### [Source excerpt]
--- Begin ---

Meanwhile, prestigious universities such as Pennsylvania and Notre Dame have devoted considerable financial and technical resources in supporting archaeological explorations of culturally-rich sites that deepen our sense of national identity while increasing appreciation and pride for the ancient Maya culture, the origins of our nationality. And since 2007, the US government has provided technical, financial and diplomatic support for Guatemala’s International Commission Against Impunity (CICIG), which is a key factor in strengthening our system of justice.
On internal matters the US Embassy has always played an important role, but today this has reached an unprecedented level. The mere announcement of the withdrawal of US visas causes tensions, for many cases have resulted in the extradition of organized crime bosses and even a former president of the republic, convicted for money laundering. Some international organizations based in the US, such as American Watch and Amnesty International also have an impact on issues related to their research, while prestigious newspapers such as Newsweek and the Washington Post are consulted regularly in academic circles as an information source.
Tourism in Guatemala has generated a significant flow of American visitors for many years, which in turn has seen many American political, journalistic, artistic and business figures, as well as ordinary citizens, choosing to retire to Guatemala. On their arrival, they become involved in their community, providing significant technical and economic support to different organizations.
In my own childhood we lived through American government involvement in the overthrow of President Arbenz, who was considered an ideological enemy. This historical event even now still affects the attitude of a group of citizens who harbour criticism and bitterness against the US.
But my sister married an American and has two daughters - the family resides in North Carolina -and through them I have learned the lifestyle and aspirations of a middle-class family, their efforts in obtaining opportunities for furthering study and self-improvement, a decent income and a suitable retirement.
Our geographic proximity, the importance of their market to our economy, and the evident political influence are all key to understanding the relations between Guatemala and the United States.

--- End ---

### [Recorded information]
--- Begin ---

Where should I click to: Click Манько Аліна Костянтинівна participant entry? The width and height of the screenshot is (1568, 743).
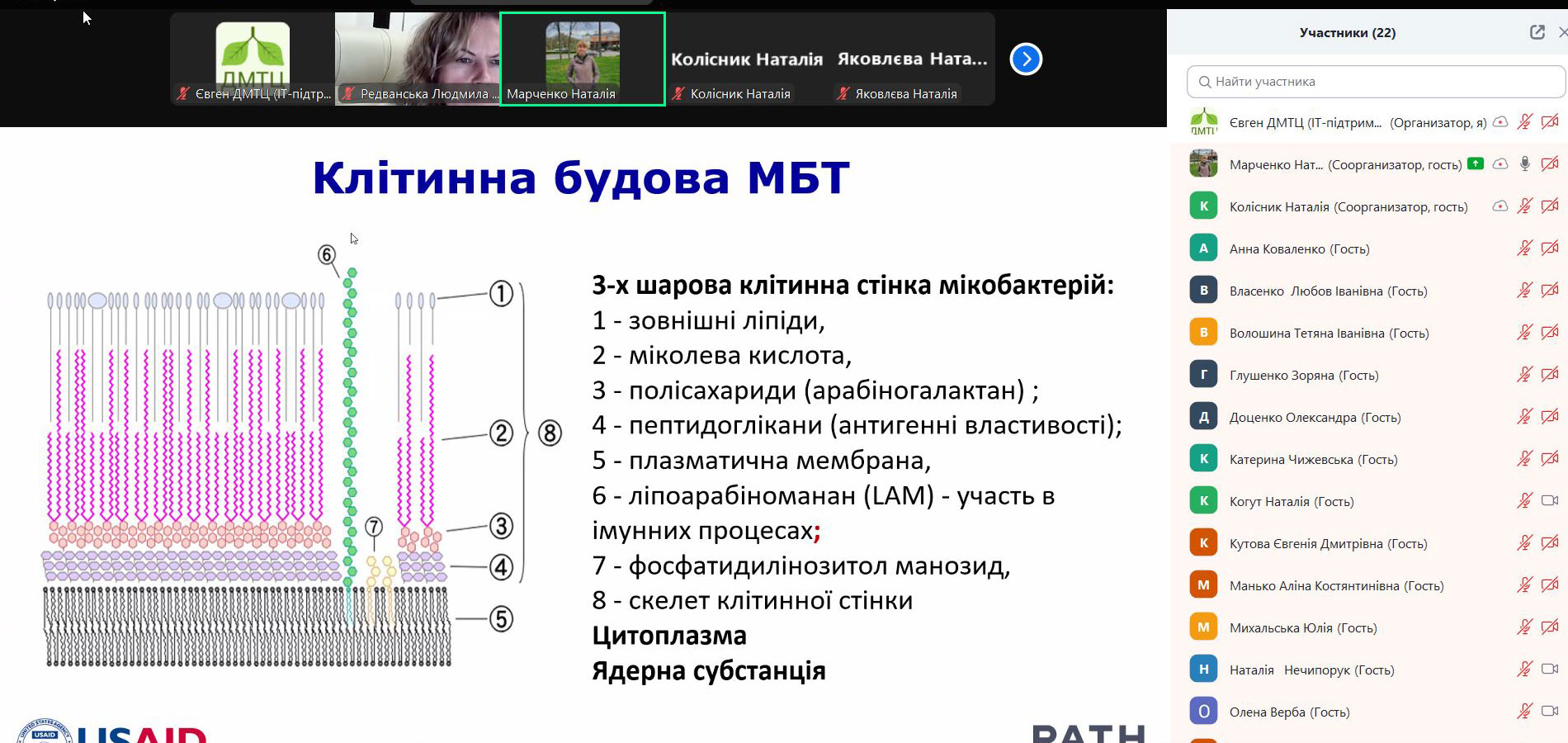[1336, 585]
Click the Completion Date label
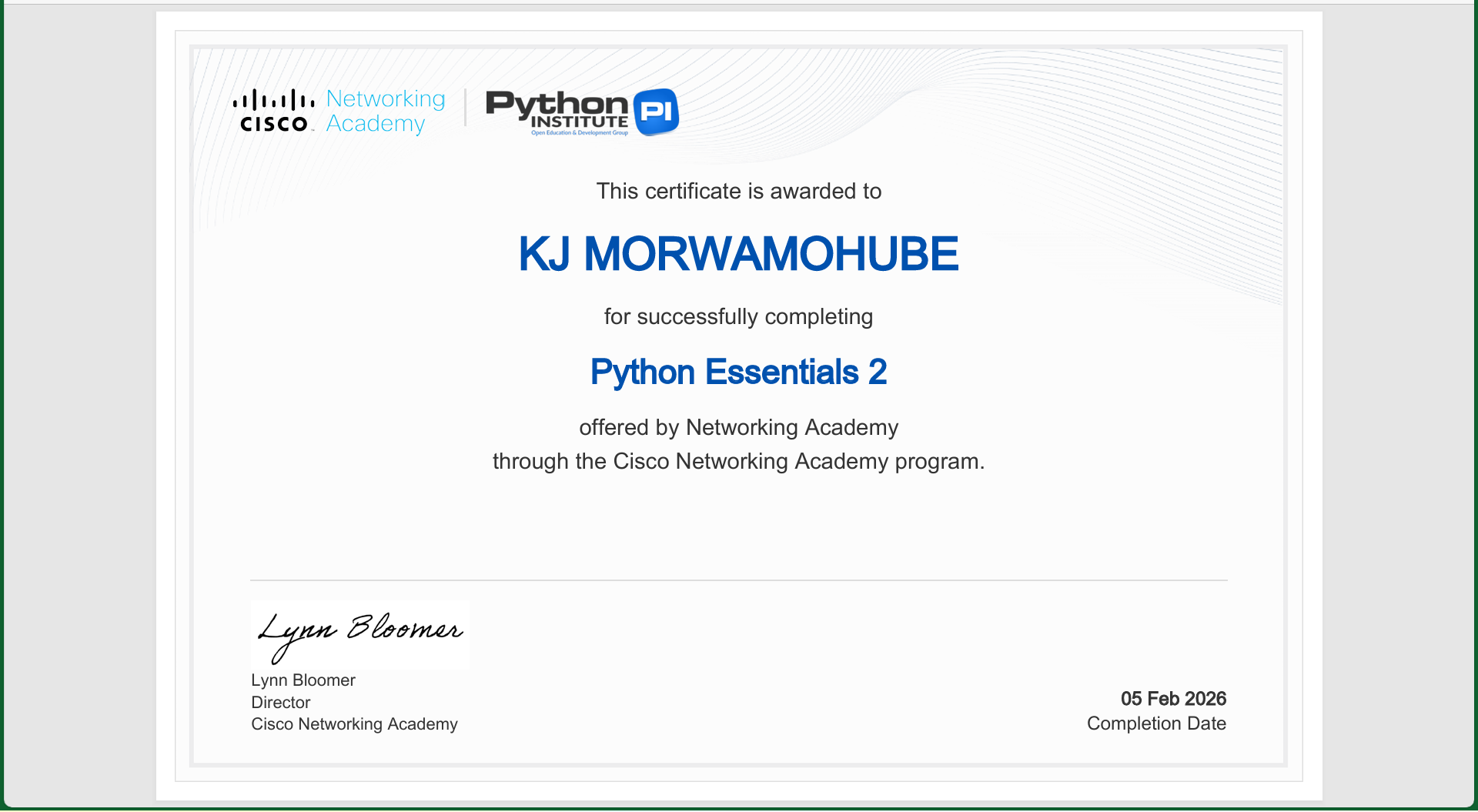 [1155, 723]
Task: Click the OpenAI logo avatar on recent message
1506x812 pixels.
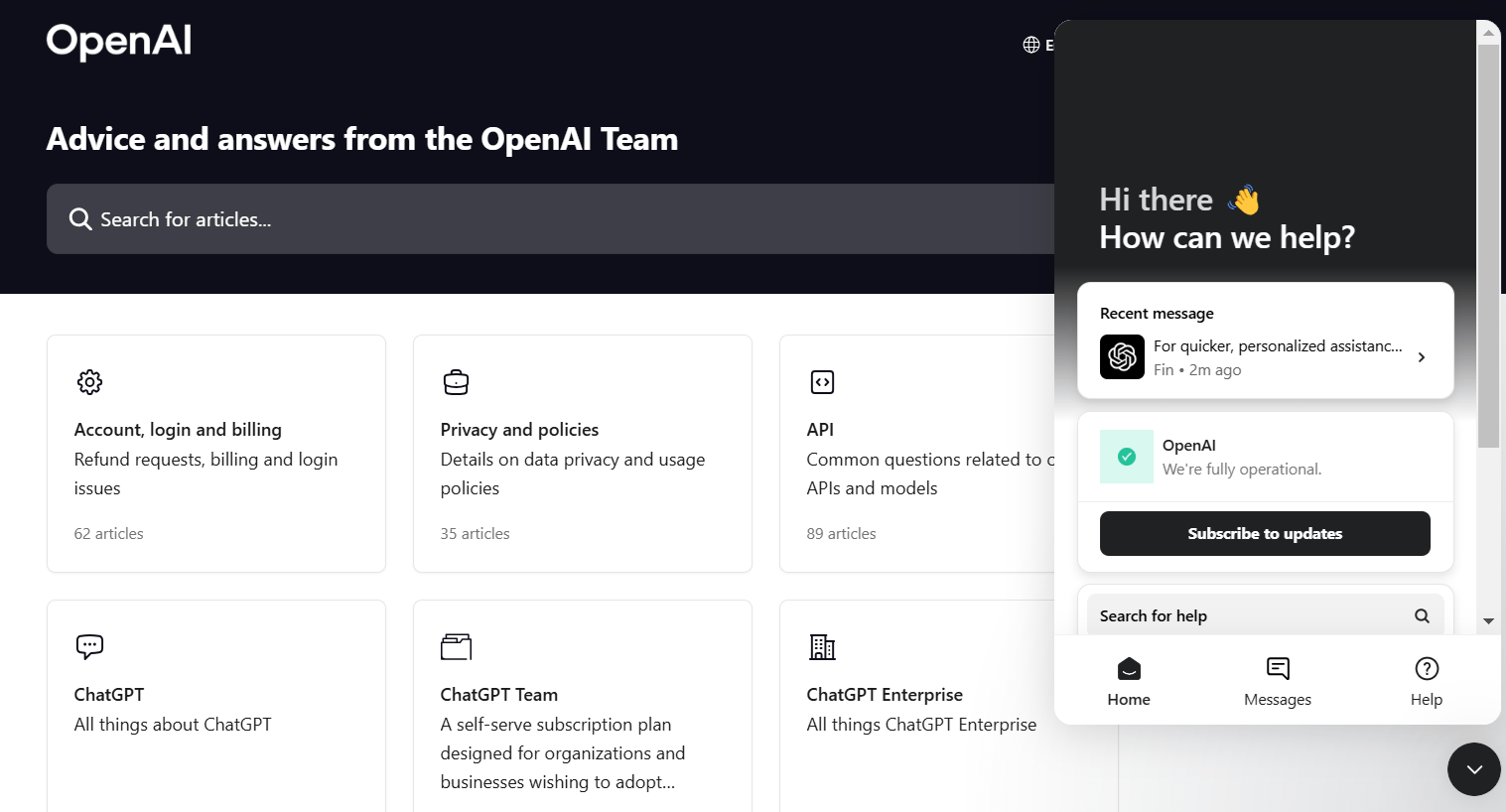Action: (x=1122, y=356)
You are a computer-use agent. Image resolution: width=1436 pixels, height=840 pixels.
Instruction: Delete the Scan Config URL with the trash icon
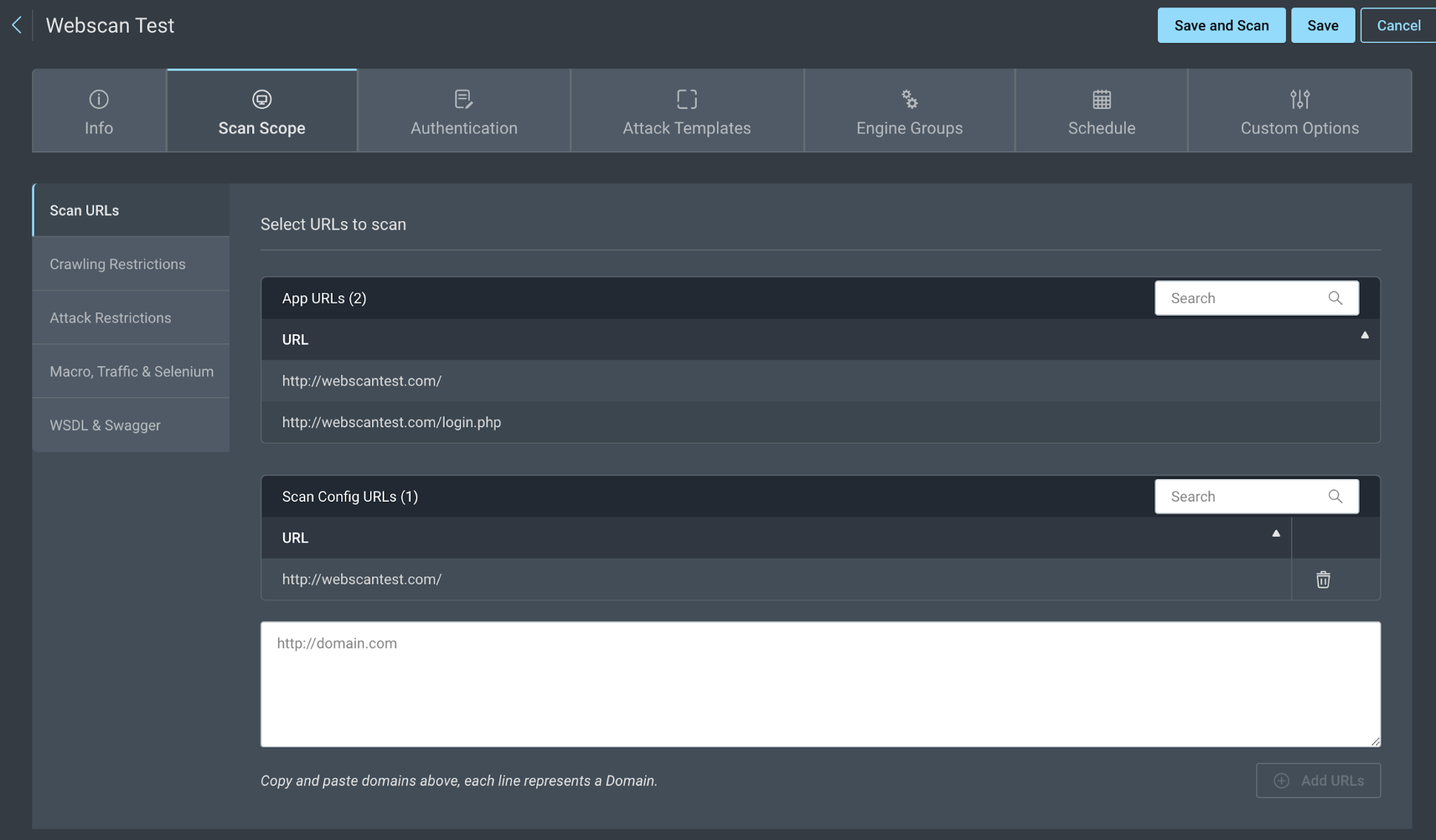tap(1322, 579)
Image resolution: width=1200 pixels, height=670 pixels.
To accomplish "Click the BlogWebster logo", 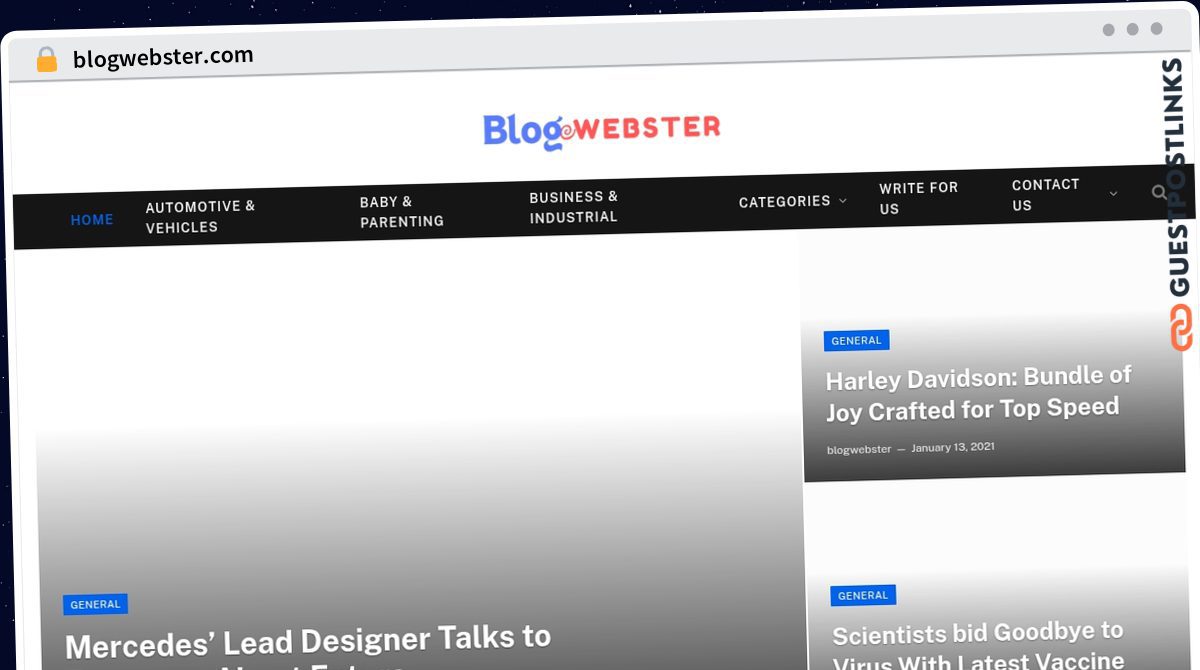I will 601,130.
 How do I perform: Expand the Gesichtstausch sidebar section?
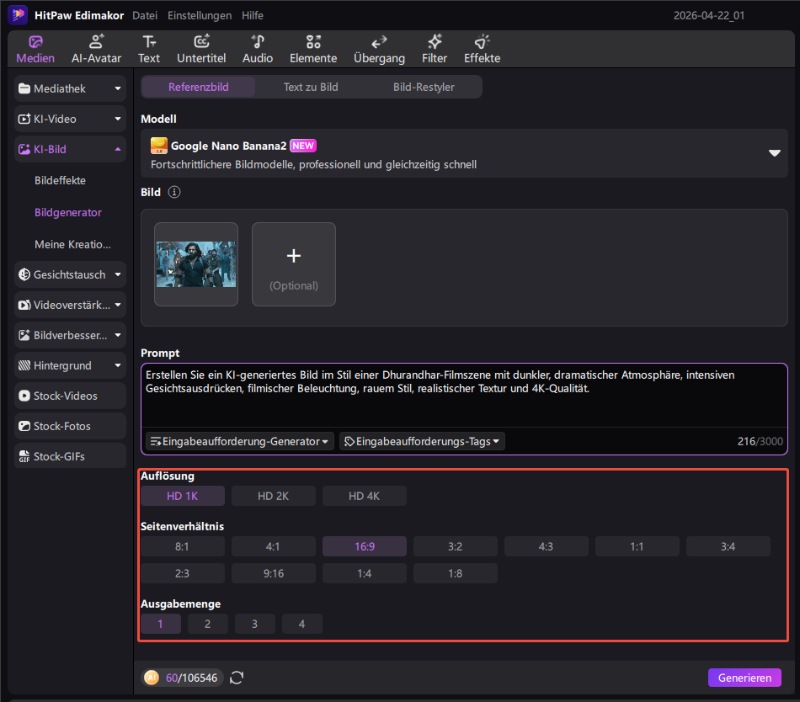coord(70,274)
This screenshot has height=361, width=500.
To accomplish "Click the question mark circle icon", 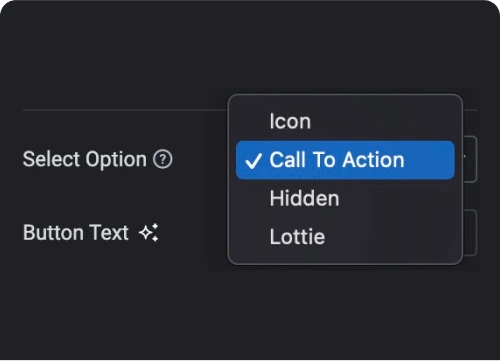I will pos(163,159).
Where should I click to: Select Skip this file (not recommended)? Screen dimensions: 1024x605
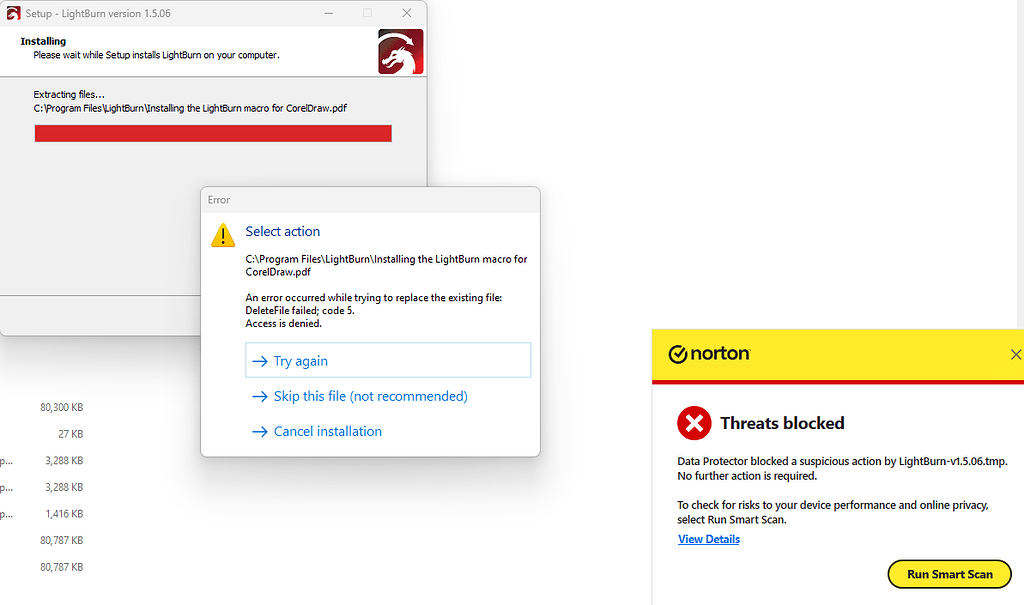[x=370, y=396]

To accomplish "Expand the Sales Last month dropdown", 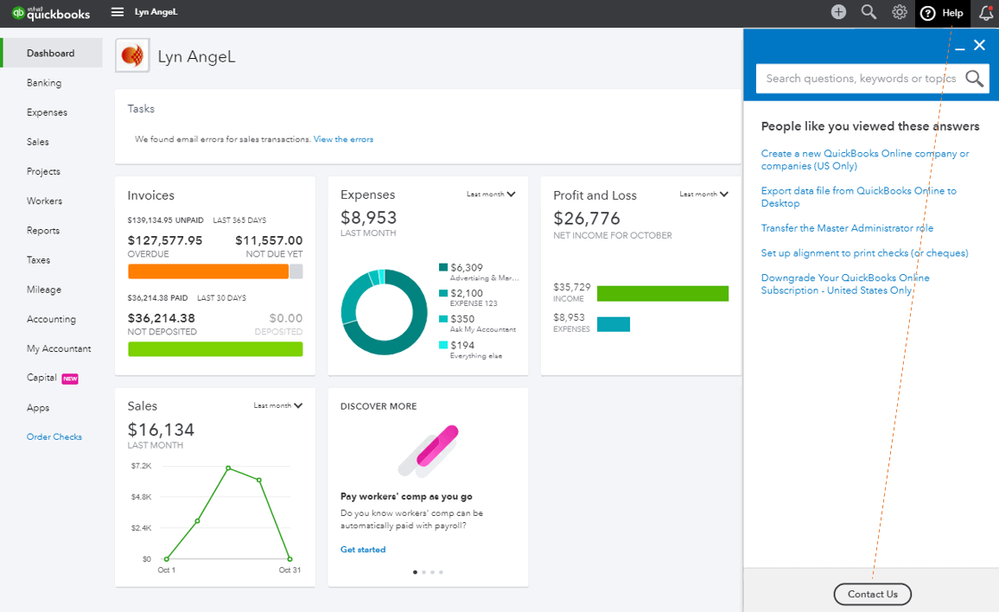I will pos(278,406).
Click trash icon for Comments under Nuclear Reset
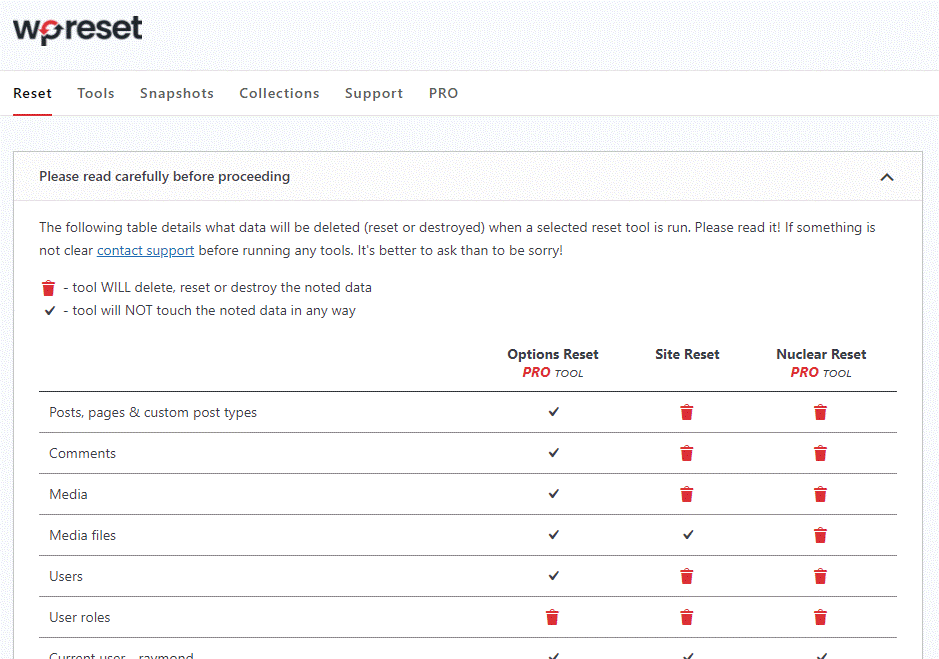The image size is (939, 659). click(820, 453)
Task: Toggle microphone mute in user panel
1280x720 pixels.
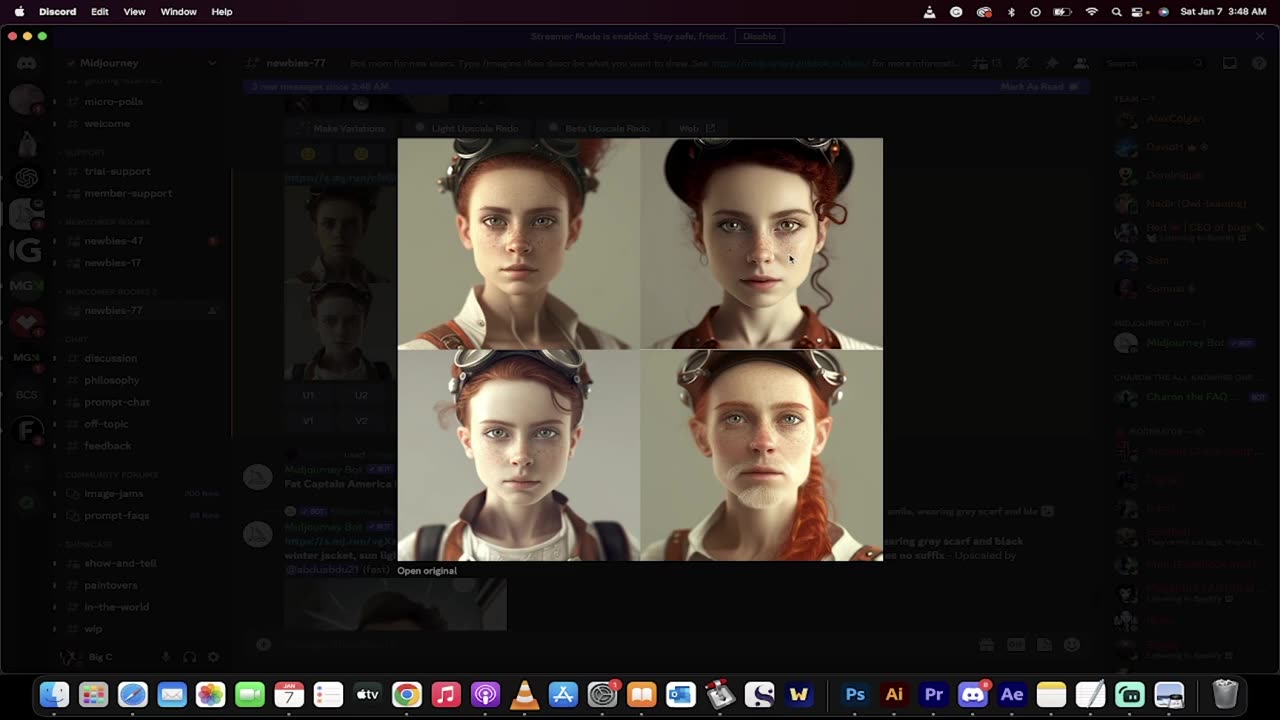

--- End ---

### [Your objective]
Retype the passage on Guatemala–US relations in full, word for word. The entries are separate material, apart from the passage on Guatemala–US relations.

### [Solution to this exercise]
Meanwhile, prestigious universities such as Pennsylvania and Notre Dame have devoted considerable financial and technical resources in supporting archaeological explorations of culturally-rich sites that deepen our sense of national identity while increasing appreciation and pride for the ancient Maya culture, the origins of our nationality. And since 2007, the US government has provided technical, financial and diplomatic support for Guatemala’s International Commission Against Impunity (CICIG), which is a key factor in strengthening our system of justice.
On internal matters the US Embassy has always played an important role, but today this has reached an unprecedented level. The mere announcement of the withdrawal of US visas causes tensions, for many cases have resulted in the extradition of organized crime bosses and even a former president of the republic, convicted for money laundering. Some international organizations based in the US, such as American Watch and Amnesty International also have an impact on issues related to their research, while prestigious newspapers such as Newsweek and the Washington Post are consulted regularly in academic circles as an information source.
Tourism in Guatemala has generated a significant flow of American visitors for many years, which in turn has seen many American political, journalistic, artistic and business figures, as well as ordinary citizens, choosing to retire to Guatemala. On their arrival, they become involved in their community, providing significant technical and economic support to different organizations.
In my own childhood we lived through American government involvement in the overthrow of President Arbenz, who was considered an ideological enemy. This historical event even now still affects the attitude of a group of citizens who harbour criticism and bitterness against the US.
But my sister married an American and has two daughters - the family resides in North Carolina -and through them I have learned the lifestyle and aspirations of a middle-class family, their efforts in obtaining opportunities for furthering study and self-improvement, a decent income and a suitable retirement.
Our geographic proximity, the importance of their market to our economy, and the evident political influence are all key to understanding the relations between Guatemala and the United States.